In 2003, the average business will pay $330 per employee in unemployment taxes, up from about $296 this year, Stage said.
Workers have paid nothing into the fund since 1996. In 2003, they will have to pay 20 cents for every $1,000 in annual wages. A person making $50,000 a year, for example, will pay $10.
Also this year, the state slowed elimination of the Capital Stock and Franchise Tax, a levy based on corporate assets. The phaseout was supposed to save businesses $182 million this year, but the legislature halved that figure to help offset the state's budget deficit.
The unemployment tax hike would have been twice as high if Pennsylvania hadn't saved $338 million it received from the federal government in March, Stage said.
The money was part of the so-called "Reed Act," which helped states meet unemployment costs after last year's terrorist attacks. Some states spent the money for other purposes, Ciccocioppo said.
Pennsylvania warned companies of the tax increase in a Labor Department newsletter this fall. But word hasn't reached every business owner.
"If that indeed is going to go up, it's just another unfriendly trait of Pennsylvania, which would probably help business decide not to settle here," said Roger Sandt, president and owner of Sandt Products Inc.
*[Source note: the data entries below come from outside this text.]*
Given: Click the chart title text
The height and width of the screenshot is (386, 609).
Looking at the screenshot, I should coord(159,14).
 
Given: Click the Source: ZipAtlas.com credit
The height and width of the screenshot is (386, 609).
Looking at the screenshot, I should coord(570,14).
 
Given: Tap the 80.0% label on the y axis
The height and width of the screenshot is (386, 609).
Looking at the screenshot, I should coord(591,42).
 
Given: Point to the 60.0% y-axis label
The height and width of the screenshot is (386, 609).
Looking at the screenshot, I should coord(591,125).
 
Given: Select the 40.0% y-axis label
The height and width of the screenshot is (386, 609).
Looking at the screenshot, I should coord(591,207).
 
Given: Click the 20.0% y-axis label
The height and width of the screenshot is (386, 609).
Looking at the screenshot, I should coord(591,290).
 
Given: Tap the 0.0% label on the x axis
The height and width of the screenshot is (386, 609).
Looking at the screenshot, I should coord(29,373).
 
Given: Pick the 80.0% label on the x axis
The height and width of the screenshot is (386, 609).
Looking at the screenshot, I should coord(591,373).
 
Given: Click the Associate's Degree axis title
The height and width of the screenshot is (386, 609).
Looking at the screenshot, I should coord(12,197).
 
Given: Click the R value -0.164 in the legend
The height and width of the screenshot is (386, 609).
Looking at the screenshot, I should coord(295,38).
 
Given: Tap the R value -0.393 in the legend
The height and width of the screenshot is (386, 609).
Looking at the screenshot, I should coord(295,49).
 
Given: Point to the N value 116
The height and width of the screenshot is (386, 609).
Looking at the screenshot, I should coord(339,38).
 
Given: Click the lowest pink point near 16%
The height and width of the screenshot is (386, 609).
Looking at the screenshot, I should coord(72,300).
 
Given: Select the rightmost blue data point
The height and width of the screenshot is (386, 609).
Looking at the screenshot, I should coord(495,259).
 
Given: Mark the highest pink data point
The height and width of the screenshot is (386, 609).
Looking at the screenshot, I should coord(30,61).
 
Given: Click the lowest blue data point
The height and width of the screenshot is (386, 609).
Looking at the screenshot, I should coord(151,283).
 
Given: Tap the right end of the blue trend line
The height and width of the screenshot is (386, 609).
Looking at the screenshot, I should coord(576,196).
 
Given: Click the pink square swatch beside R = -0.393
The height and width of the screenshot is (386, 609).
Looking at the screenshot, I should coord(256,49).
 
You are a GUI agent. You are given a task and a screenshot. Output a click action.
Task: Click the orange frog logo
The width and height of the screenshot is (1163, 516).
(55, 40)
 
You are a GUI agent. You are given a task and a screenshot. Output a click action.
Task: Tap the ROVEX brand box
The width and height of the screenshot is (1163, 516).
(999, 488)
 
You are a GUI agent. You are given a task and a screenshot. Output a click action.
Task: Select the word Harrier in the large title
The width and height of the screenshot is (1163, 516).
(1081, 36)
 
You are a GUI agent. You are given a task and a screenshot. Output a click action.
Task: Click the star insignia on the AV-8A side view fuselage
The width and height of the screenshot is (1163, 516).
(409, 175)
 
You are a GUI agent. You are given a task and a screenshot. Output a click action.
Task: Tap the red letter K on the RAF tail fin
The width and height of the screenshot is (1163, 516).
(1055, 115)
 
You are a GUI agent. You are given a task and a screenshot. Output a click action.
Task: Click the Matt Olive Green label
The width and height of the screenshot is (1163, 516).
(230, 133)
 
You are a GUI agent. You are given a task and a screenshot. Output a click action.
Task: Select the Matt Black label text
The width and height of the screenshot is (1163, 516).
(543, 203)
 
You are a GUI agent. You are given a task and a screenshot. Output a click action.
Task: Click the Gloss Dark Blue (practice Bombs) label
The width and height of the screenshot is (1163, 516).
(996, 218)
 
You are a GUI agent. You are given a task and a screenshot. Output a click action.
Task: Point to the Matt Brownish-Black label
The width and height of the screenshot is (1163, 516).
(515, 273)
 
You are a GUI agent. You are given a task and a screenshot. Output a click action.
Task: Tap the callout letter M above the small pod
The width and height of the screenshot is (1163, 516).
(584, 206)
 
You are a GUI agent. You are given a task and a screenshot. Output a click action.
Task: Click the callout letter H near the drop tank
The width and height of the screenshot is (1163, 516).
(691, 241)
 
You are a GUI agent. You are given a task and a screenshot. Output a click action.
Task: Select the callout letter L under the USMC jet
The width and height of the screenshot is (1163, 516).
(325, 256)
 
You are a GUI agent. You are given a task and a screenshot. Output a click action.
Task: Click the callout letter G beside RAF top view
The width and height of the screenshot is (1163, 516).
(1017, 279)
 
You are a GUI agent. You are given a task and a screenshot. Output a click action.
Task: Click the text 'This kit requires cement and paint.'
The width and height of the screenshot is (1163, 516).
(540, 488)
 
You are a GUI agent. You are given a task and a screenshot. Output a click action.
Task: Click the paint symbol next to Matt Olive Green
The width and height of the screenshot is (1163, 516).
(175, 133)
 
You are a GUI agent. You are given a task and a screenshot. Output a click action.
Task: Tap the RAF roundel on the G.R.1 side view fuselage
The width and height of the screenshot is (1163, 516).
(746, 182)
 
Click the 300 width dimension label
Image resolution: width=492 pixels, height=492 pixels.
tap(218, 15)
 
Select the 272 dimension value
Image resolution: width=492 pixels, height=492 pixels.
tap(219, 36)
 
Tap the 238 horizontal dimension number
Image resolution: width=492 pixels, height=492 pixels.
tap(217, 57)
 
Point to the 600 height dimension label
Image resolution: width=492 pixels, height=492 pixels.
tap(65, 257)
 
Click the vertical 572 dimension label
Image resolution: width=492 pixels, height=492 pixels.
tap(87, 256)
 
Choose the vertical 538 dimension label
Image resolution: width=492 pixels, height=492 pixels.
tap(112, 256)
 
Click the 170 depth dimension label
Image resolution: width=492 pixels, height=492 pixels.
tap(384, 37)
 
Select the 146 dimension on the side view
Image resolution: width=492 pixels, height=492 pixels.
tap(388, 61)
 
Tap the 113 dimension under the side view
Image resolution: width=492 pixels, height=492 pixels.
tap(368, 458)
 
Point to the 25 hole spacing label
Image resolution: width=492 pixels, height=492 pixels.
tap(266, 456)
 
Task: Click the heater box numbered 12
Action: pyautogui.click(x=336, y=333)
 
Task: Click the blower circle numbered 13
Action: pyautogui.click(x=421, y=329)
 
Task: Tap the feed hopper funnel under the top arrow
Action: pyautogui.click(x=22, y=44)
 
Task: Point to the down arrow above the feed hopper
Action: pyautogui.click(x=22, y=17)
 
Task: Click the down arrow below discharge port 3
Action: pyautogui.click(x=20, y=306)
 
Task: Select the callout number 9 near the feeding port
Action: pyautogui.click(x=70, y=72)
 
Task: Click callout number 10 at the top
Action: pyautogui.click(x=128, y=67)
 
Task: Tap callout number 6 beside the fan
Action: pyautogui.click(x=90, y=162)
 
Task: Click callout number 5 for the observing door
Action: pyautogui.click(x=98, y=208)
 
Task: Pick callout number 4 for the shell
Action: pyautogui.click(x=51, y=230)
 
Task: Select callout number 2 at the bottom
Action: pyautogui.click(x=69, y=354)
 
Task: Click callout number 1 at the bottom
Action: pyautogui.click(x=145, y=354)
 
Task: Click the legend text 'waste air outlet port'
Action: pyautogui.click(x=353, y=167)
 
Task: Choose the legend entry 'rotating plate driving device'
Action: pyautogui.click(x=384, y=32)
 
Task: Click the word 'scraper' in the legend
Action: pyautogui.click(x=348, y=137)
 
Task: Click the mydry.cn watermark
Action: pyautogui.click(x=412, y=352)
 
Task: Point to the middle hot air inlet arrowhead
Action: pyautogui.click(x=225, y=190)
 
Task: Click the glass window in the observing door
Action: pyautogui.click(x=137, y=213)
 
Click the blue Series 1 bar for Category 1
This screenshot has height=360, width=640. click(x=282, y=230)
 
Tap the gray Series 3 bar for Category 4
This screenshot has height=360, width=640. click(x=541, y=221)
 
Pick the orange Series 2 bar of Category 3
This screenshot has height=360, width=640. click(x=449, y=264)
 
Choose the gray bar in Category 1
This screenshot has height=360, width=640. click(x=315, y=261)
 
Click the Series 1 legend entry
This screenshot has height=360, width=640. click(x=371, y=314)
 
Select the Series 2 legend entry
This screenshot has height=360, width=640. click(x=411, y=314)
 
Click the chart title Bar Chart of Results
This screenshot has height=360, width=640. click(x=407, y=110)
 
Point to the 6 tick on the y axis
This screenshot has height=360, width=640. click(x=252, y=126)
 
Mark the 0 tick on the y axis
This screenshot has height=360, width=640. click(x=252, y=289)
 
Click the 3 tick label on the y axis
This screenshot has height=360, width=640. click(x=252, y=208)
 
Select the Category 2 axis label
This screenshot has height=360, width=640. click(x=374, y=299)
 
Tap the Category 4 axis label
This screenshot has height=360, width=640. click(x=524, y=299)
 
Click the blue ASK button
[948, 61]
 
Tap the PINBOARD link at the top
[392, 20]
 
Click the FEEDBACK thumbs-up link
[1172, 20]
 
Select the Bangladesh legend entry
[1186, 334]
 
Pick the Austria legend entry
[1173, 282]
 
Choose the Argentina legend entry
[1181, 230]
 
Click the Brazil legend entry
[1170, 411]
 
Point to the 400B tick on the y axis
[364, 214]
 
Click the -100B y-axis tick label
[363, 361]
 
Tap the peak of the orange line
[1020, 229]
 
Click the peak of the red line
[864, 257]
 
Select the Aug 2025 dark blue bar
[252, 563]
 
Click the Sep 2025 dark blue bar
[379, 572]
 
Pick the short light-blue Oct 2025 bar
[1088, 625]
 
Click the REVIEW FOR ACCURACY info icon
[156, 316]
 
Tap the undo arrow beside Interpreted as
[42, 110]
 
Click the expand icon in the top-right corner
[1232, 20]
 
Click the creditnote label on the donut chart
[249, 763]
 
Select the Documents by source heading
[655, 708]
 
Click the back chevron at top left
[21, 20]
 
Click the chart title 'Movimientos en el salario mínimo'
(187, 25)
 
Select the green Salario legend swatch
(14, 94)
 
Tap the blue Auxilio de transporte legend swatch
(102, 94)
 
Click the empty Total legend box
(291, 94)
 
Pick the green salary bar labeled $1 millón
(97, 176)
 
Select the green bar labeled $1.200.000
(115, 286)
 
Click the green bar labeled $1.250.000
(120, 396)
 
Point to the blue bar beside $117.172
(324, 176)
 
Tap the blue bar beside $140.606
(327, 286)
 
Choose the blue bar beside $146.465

Based in Lancaster, Sandt Products makes paper rolls for cash registers, automated teller machines and other business equipment. The company has about 35 workers and $7 million in annual sales. Sandt said none of his workers have been laid off this year.
Sandt said the state wastes money by giving benefits to people who also receive severance packages.
"I don't understand the rationale," Sandt said. "If an employee is making just as much as before termination, why heap money on top of that? If they don't have a job at the end of (their severance pay) then it seems OK to do that. During that time, I don't think it's prudent."
As long as people lose their jobs through no fault of their own, they are entitled to state benefits, regardless of any severance packages they receive, Ciccocioppo said.